Master Cylinder and Brake lines "make up and replace" bleed system:
18x ENDS - Brake Line Ends: $35.64
25x CN3 - Cupro/nickle Brake Line: $97.50
1x 313 - Brake Cleaner: $7.98
1x Master Cylinder: $219.65
1x 527 - Brake Fluid: $9.08
Subtotal: $369.85

Replace Rear Pinion Seal, change diffs, t-case and trans lube, free up vents, top up with correct fluid cleaning of area and road test to verify no leaks:
1x Brake and parts cleaner: $7.98
13L 4965 80w90 Gear Lube: $96.46
1x Pinion Seal: $26.56
Subtotal: $131.00

Engine remove diesel power plant, remove gas power plant, install diesel power plant in fj45 chassis:
1x Draft Shaft Repair: $200
1x Oil Pan Repair: $185
1x Frost plug: $0.90
6x 28411 5/8 - Heater Hose: $22.20
1x 9981 - Hose Moulding Tube-5/8": $9.60
8x HOSE CLAMP - Hose Clamp: $8.96
5.5L 3710: 15w40 Penzoil $18.81
1x 900 Oil Stabilizer: $14.99
2x SF16 - Sea Foam Motor Treatment: $29.98
1x 67915 - Diesel Fuel Oil Conditioner: $15.60
40x Diesel Fuel: $38
1x 3393 Fuel Filter $19.36
1x Shut Down Cable: $26.90
1x 31PHD Battery: $148.96
1x 2-0020 - Front U Joint: $86.53
1x 2-0020 - Rear U Joint: $86.53
1x 90311-45001 - T Case Rear Seal: $14.36
1x FF2557 - Coolant Hose: $30.90
1x 7472 - Coolant Hose: $64.08
1x P9856 - Clutch Master Cylinder: $96.22
2x Fuse Links: $11.60
1x Air Filter: $56.36

Steering/Suspension - Install all new spring bushings, cut springs to fit, replace one ubolt and repair one spring mount
24x 6570 - Spring Bushings $114.00
1x Spring Bolt, Washers, U Bolts And Nuts $28.90
Labor up To Dec 1/09: $7,298.00
Labor After Dec 1.09 41-14 for steering: $2,214.00
Subtotal: $9,654.90

Deffered Work:
Exhaust system, under frame, over drive shaft, and out left side. (what?)
Exhaust out right side. (amazing work too, didn't know it was possible to weld stainless steel to cast iron, the more you know!)
Repair drivers window linkage inside. (I need to fix this still, window only comes down about halfway)
Remove oil pressure sender, take apart, adjust, and reinstall. (guess what part of the wiring harness had the crimps fall off)
*4 Wheel Alignment (on a vehicle where 2 of the wheels are in a fixed position?)
Driveability: setup fuel rate if low on power (she has power, it might need some adjustment though)

Total Labour: $9,711.93
Total Parts: $4,487.61

Environmental and shop supplies: $582.72
GST: $739.11
PST: $1,135.96
Totals: $16,657.33

Hmmmm...

quote:

Steering/Suspension - Install all new spring bushings, cut springs to fit
24x 6570 - Spring Bushings $114.00

There's 6 per corner, 12 rear, 12 up front. The 12 up front are definitely new and definitely polyurethane.

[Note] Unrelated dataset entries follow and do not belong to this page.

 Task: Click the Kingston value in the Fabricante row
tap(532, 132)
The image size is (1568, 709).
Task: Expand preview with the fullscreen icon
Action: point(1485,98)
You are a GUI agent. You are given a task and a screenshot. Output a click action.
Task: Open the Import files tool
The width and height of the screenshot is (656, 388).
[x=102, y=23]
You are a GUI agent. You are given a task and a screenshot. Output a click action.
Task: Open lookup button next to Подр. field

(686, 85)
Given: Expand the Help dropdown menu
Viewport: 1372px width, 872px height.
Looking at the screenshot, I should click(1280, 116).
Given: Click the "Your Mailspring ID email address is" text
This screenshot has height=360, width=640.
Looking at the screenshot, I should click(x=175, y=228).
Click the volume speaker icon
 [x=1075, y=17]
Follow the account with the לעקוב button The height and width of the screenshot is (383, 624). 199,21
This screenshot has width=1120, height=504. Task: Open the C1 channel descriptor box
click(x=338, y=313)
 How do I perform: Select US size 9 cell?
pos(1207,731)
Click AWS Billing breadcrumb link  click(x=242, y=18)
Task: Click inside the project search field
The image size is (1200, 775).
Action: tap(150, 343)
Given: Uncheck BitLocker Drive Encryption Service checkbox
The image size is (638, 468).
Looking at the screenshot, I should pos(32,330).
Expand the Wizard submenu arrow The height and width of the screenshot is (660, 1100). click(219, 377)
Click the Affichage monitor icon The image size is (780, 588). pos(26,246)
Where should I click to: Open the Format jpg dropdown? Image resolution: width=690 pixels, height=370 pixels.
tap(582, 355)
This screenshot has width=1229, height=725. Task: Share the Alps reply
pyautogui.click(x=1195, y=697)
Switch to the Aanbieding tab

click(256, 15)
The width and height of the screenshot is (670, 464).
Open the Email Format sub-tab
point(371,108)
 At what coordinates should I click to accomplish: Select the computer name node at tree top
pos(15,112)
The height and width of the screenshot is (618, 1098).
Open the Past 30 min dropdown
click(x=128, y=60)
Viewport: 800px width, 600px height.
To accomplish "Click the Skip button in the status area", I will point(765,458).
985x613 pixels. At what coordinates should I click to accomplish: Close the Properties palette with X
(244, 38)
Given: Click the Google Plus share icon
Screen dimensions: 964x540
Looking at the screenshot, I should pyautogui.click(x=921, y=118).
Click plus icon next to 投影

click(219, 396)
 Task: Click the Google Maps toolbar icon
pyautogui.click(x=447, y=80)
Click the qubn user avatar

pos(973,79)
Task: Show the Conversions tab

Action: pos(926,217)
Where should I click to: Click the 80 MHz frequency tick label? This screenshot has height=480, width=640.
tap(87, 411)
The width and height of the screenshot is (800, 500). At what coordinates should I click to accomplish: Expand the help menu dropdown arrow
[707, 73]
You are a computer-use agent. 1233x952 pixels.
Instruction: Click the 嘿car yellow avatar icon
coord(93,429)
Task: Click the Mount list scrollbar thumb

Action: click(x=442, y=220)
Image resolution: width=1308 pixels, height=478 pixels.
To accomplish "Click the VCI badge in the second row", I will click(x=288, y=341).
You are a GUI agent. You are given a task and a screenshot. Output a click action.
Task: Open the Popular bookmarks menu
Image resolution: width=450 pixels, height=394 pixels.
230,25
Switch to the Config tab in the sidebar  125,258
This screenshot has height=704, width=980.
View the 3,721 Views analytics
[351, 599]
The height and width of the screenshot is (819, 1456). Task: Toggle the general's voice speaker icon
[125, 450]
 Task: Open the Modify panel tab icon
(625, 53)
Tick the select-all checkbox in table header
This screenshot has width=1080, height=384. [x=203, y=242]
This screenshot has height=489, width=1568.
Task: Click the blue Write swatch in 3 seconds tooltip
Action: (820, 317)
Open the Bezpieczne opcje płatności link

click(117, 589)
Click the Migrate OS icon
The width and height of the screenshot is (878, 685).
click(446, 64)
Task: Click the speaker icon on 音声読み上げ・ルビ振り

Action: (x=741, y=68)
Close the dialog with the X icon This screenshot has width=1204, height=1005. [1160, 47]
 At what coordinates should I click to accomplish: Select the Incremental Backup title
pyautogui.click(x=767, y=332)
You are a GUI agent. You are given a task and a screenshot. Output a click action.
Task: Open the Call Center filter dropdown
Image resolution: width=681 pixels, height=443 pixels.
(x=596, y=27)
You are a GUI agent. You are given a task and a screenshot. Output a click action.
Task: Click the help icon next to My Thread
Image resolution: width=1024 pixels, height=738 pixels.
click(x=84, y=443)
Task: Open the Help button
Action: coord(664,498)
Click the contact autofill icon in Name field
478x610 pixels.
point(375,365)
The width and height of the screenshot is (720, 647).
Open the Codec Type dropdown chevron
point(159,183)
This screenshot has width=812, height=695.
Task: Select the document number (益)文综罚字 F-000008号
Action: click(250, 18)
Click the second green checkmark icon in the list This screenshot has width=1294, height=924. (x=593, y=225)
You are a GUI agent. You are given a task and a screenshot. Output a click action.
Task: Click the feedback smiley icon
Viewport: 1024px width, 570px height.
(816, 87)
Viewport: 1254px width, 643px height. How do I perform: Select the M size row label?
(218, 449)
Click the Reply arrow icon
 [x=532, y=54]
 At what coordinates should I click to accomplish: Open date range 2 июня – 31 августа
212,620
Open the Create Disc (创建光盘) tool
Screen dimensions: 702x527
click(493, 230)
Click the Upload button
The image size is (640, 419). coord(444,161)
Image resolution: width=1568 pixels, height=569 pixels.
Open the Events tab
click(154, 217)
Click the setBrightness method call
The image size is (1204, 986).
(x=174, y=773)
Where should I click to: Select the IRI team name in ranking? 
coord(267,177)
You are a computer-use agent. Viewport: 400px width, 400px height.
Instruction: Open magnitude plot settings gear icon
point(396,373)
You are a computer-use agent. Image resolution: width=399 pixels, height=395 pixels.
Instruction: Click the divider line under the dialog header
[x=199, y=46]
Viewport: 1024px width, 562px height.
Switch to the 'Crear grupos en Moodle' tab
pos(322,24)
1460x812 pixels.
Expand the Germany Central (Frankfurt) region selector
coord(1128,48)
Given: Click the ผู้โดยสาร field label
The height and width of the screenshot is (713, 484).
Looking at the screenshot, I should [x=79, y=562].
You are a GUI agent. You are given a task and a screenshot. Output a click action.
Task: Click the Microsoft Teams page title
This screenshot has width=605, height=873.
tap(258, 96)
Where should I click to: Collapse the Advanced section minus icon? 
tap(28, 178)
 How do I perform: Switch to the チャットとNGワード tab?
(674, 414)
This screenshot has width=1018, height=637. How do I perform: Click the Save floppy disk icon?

Here's the original rear shackles, bolts, nuts, washers, and some dry-rotted rubber bushings that so tired they did not put up as much of a fight as my 1988 hilux's.


PO got scumbagged and here is more proof. Stay away from this place: http://www.napaautopro.com/auto-repair/ontario/thorndale-dave-versteegh-auto-repair-inc/

Mine is only one of many Land Cruisers that Dave has done this kind of poo poo to.

Anyways, the chassis is looking a lot better now that there's some rust protection going on.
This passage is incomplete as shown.